Solicitors Jim Beresford and Douglas Smith have been found guilty of misconduct by the Solicitors’ Disciplinary Tribunal in London over compensation payouts for sick miners.
The two former senior partners faced 11 allegations of serious professional misconduct. They were accused of conduct unbecoming a solicitor in failing to represent the best interests of their clients, misleading a government minister, breaching referral rules and entering into “sham arrangements”.
The tribunal found eight out of the allegations against the lawyers proven.
Chairman David Leverton said: “If ever there was a group of persons who needed the full care and attention from solicitors, it was these miners. Mr Beresford described himself as an entrepreneur. Unfortunately, his attitude allowed himself and Mr Smith to put commercial goals before his clients’ best interests.”
The lawyers were also accused of not giving adequate advice and entering into contingency fee deals against their clients’ best interests. Both men denied the charges at the tribunal hearing last month, which heard that up to 30 per cent of a miner’s damages could be deducted by Beresfords.

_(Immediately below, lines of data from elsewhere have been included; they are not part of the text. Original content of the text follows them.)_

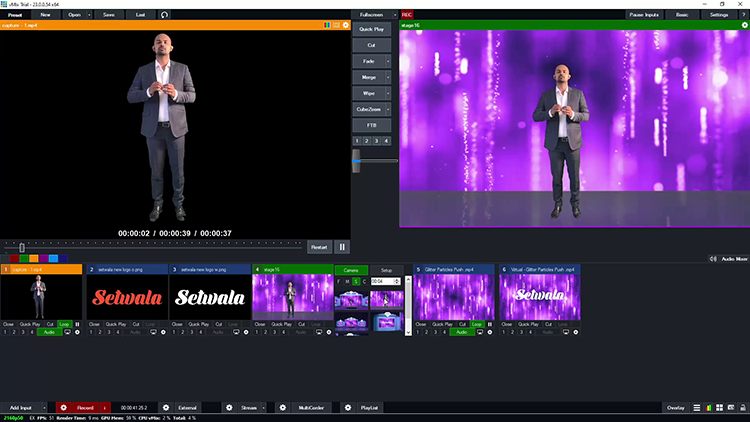The width and height of the screenshot is (750, 422).
Task: Click the Quick Play transition button
Action: click(x=372, y=28)
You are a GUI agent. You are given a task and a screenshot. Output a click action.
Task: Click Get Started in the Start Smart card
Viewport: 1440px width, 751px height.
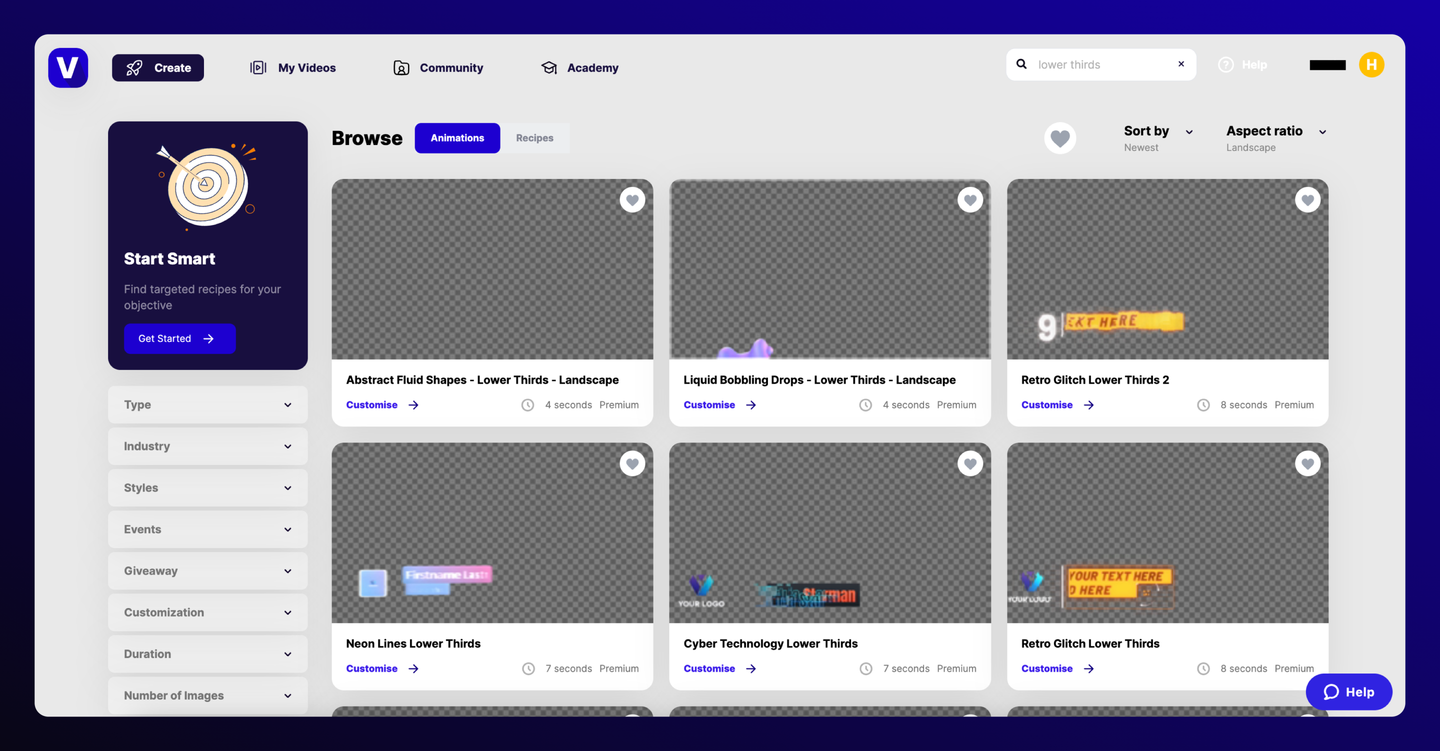pyautogui.click(x=179, y=338)
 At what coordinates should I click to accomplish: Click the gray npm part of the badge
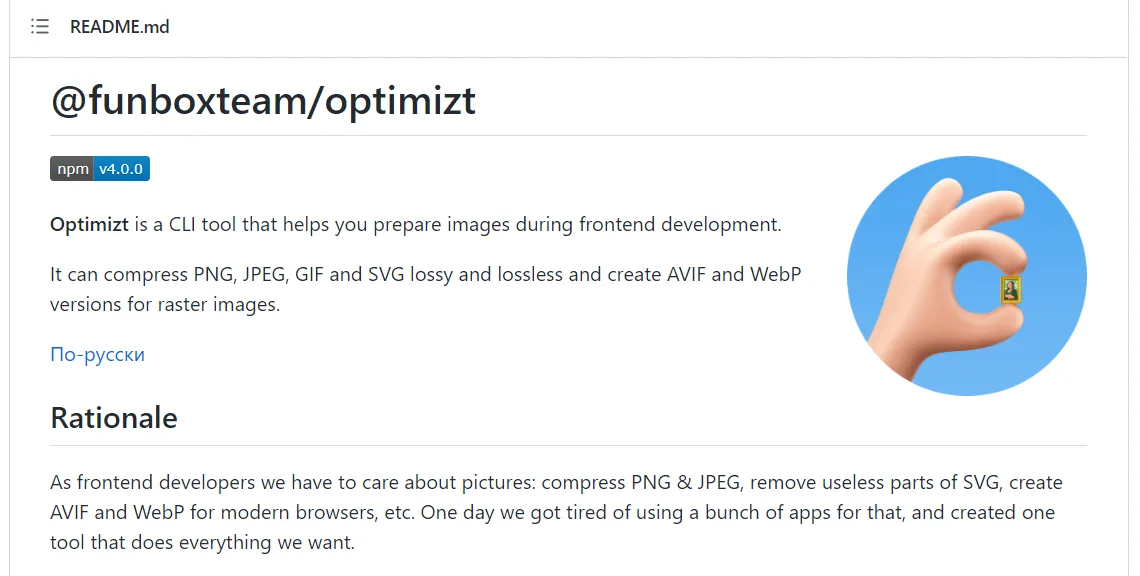click(71, 168)
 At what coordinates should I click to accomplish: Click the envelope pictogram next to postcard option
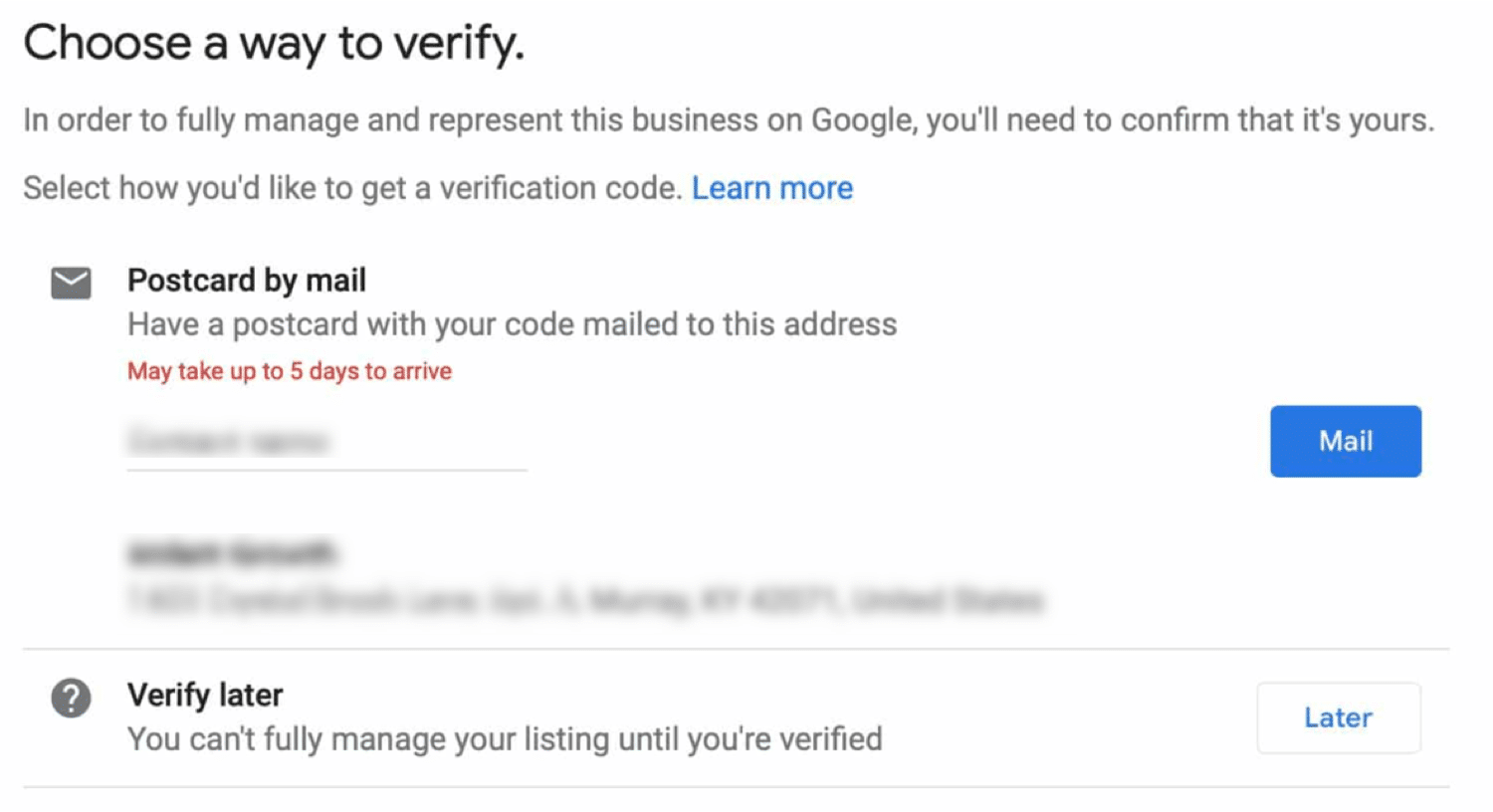(70, 283)
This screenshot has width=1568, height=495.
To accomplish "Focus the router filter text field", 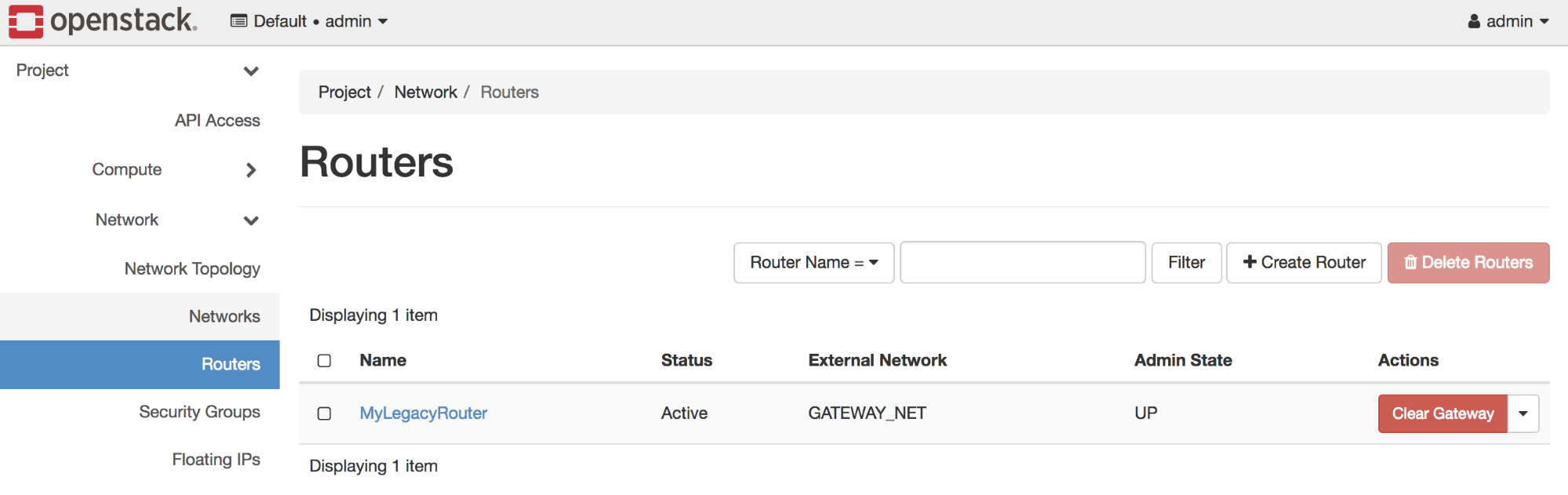I will coord(1023,263).
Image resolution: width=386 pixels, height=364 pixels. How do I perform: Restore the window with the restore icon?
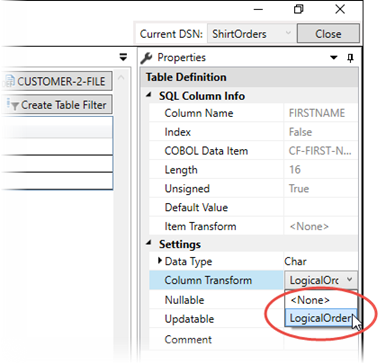[x=299, y=9]
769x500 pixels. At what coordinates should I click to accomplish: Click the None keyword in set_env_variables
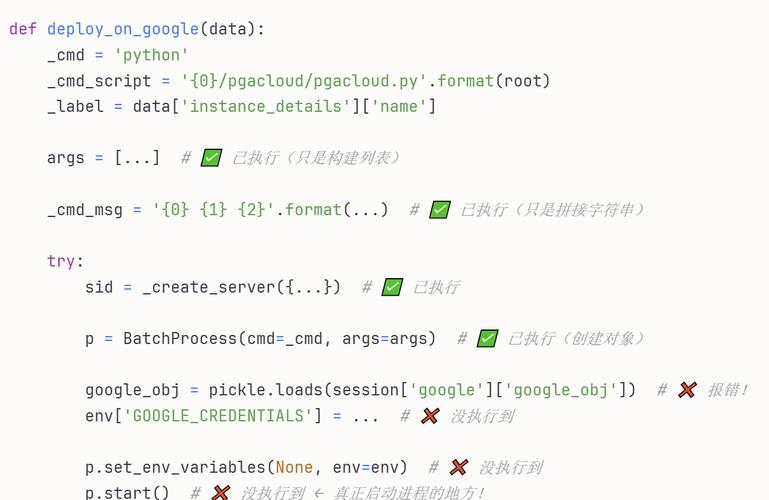pos(294,468)
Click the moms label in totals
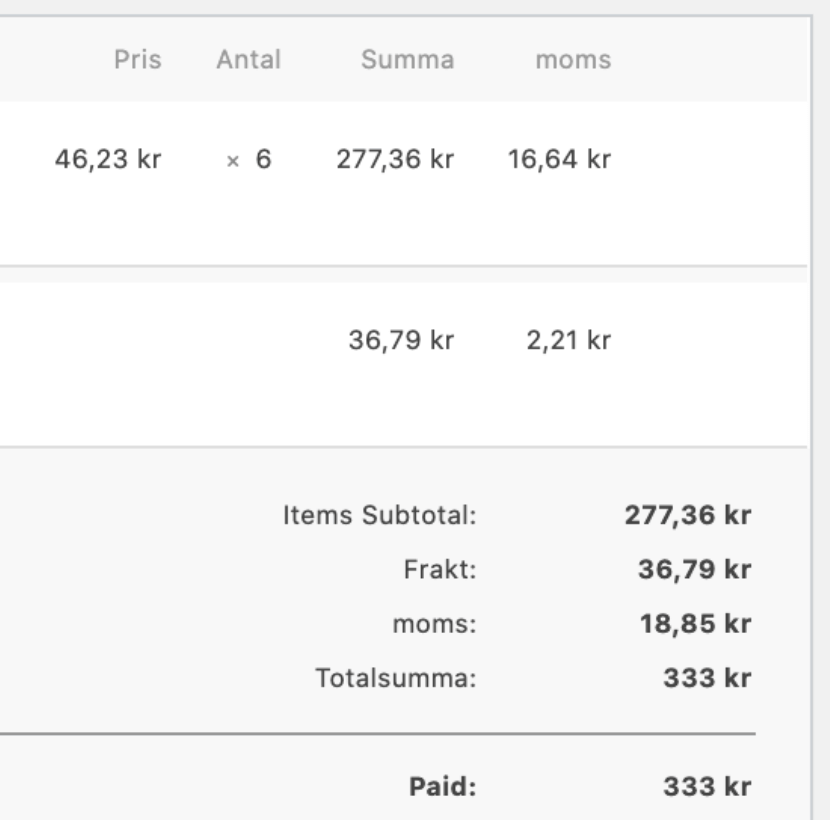Image resolution: width=830 pixels, height=820 pixels. pyautogui.click(x=435, y=624)
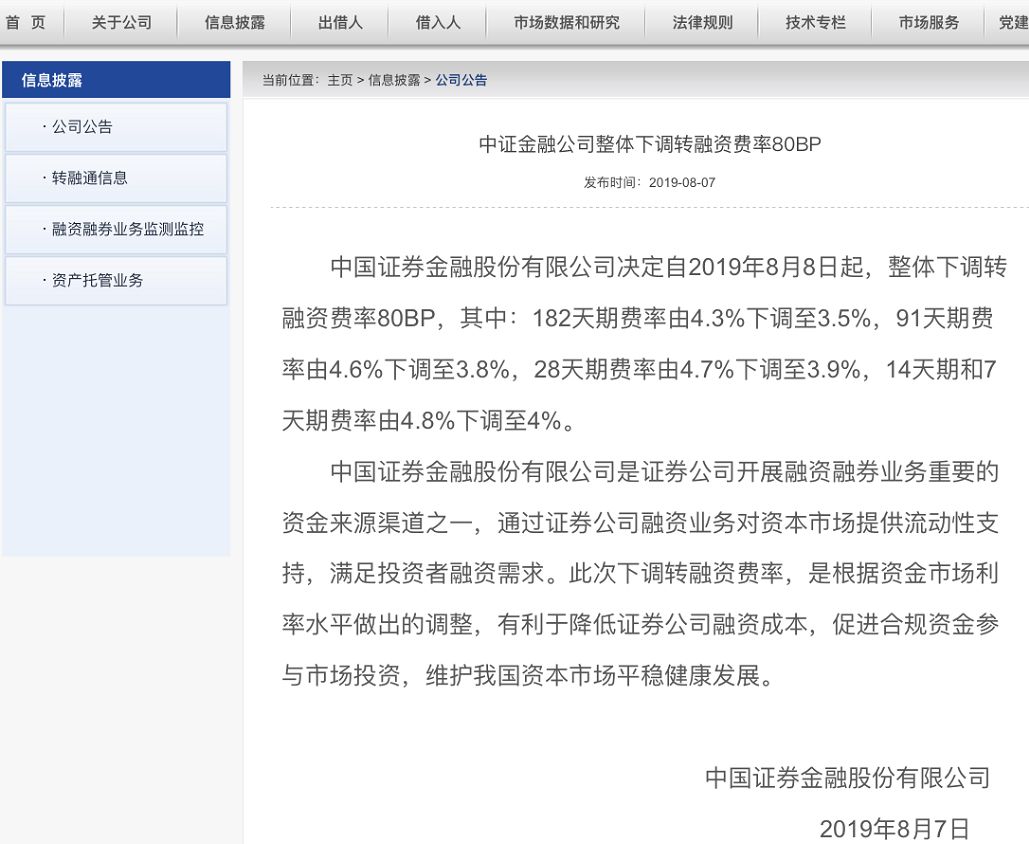Click 市场数据和研究 in the navigation bar

[566, 22]
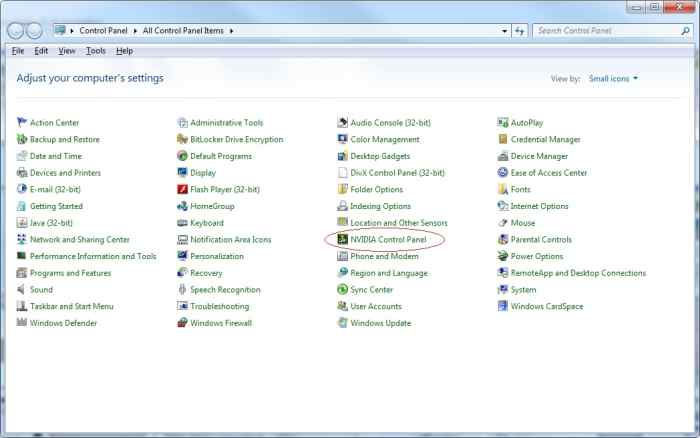Screen dimensions: 700x438
Task: Open Programs and Features link
Action: (70, 273)
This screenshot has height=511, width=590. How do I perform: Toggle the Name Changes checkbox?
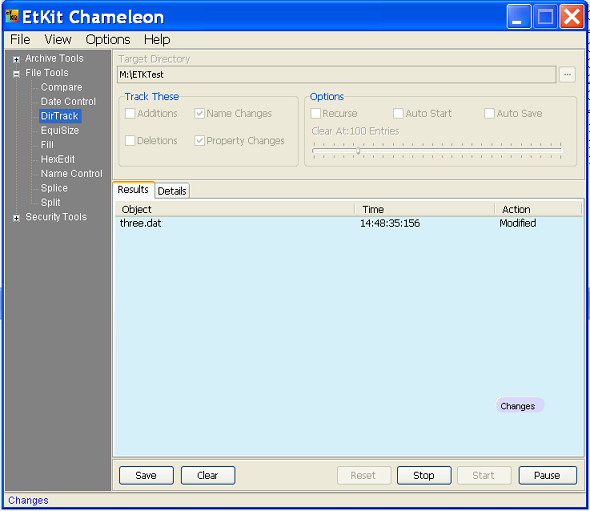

The compensation scheme was set up by the Government because of British Coal’s lack of safety standards and led to hundreds of thousands of claims from former miners and their families.The Department of Trade and Industry (DTI) agreed to pay lawyers’ fees in successful cases and it was also agreed that in unsuccessful cases miners would not have to bear costs.Some miners claimed they were not told what compensation they might obtain.
Beresfords expanded rapidly with the advent of the coal claims, acting in more than 83,000 cases of chronic obstructive pulmonary disease and more than 14,500 cases of Vibration White Finger (VWF), a painful condition caused by working with vibrating tools.
Beresford and Smith’s joint earnings went from more than £182,000 in 2000 to £23,273,256 in 2006, the tribunal heard. But Timothy Dutton QC, appearing for the Solicitors’ Regulatory Authority (SRA), said charging conditional or contingency fees over and above those set out in the scheme was “unacceptable”. In one case, the firm deducted a “success fee” from the widow of a miner, leaving her with a total payout of just £217.73, the tribunal heard. The law firm argued there was “absolutely nothing wrong” with earning substantial fees from its business conduct. The tribunal panel will now decide what penalties to set.
I like it when people such as this get their come-uppance.